AQUILO QUE PAREÇO SER NUNCA FUI E SE FUI DEIXEI DE SER
- Davi Roballo
- 27 de jun. de 2021
- 1 min de leitura
Atualizado: 28 de jun. de 2021

Aproxima-se a noite sorrateira como sempre fora.
Ontem fui menino, depois menino homem
E hoje como homem feito
Percebo que já ultrapassei o meio-dia de minha caminhada.

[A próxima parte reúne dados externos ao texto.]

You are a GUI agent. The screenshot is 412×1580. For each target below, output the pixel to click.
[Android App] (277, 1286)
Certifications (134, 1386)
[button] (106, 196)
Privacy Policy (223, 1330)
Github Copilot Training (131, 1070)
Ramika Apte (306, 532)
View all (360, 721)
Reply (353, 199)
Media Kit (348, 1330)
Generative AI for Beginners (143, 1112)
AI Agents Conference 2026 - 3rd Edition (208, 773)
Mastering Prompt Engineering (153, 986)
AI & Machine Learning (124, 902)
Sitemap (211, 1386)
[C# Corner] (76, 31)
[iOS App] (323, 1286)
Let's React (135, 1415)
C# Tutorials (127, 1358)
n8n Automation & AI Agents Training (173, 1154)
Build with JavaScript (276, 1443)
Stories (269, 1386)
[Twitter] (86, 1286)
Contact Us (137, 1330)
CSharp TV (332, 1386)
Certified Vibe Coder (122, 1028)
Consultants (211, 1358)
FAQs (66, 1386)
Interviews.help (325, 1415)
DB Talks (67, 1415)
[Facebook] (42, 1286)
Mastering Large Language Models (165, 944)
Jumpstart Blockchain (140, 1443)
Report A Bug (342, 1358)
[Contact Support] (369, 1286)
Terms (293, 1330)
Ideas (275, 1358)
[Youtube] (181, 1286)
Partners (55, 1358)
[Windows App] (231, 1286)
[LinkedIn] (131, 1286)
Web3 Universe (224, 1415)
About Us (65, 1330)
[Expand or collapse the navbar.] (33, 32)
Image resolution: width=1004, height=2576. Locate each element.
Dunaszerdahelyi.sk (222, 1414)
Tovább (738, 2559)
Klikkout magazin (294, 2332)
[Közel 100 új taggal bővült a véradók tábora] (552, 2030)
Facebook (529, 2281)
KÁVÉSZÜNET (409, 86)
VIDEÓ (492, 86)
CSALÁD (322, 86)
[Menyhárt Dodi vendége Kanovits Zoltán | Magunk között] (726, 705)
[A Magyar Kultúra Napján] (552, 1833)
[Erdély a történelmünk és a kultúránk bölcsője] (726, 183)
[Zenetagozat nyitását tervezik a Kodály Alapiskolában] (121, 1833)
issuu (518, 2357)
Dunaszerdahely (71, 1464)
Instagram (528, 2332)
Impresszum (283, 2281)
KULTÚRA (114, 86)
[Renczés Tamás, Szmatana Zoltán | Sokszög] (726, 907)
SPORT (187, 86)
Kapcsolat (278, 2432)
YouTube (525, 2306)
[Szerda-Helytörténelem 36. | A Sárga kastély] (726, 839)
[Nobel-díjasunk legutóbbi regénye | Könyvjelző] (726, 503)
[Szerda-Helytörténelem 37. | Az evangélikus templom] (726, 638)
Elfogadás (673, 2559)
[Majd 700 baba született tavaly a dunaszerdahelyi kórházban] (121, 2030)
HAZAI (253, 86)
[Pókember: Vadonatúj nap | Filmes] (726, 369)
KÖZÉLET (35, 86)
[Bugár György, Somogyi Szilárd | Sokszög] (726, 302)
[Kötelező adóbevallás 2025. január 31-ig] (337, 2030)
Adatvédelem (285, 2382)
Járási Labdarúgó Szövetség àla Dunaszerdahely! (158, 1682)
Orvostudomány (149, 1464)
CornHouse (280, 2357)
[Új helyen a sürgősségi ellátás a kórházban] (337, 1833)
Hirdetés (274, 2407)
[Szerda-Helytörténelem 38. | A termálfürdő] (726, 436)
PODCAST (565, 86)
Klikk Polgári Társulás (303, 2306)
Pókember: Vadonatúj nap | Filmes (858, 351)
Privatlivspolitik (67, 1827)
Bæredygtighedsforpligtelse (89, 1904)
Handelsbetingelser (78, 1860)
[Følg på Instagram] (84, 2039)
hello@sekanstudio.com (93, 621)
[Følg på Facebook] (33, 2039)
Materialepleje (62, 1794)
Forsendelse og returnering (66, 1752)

Subi os montes da vida e agora na meia idade
No alto dos cumes sinto inveja das nuvens,
Que vão livres sem direção e sem formas definidas
Para onde sopra o vento.
Com mil antepassados presos em meu calcanhar
E manchado, encardido pela tradição, pelos hábitos,
Pela cultura e pelos costumes
Posso avistar ao longe - ainda que perto,
O entardecer de meus dias
E logo atrás a escuridão da noite,
Da qual ninguém retornou
Para anunciar o que há para além
Do muro dos mistérios.
Com os olhos castigados pela maresia dos dias
E pelas noites insones
Olho para as paisagens pretéritas
E percebo o tanto de gente e acontecimentos
Que arrastei até aqui comigo.
Tento de todas as formas livra-me disso tudo,
Mas percebo que o esforço é em vão,
Quando me vejo neles e eles nas minhas artérias
Navegando insanamente como bárbaros conquistadores
No que acredito ser meu sangue.
Há um desejo ardente em ser eu mesmo,
Mas a impossibilidade guarda a porta dos
Mistérios que compõem a vida.
Um lapso de pensamento me ocorre:
Tudo aquilo que pareço ser nunca fui,
E se fui deixei de ser, tal é vida,
Esse rio que corre alterando seu fluxo em direção ao mar,
Porque nele não existe mais a possibilidade de ser rio,
Apenas imensidão, esquecimento e anonimato.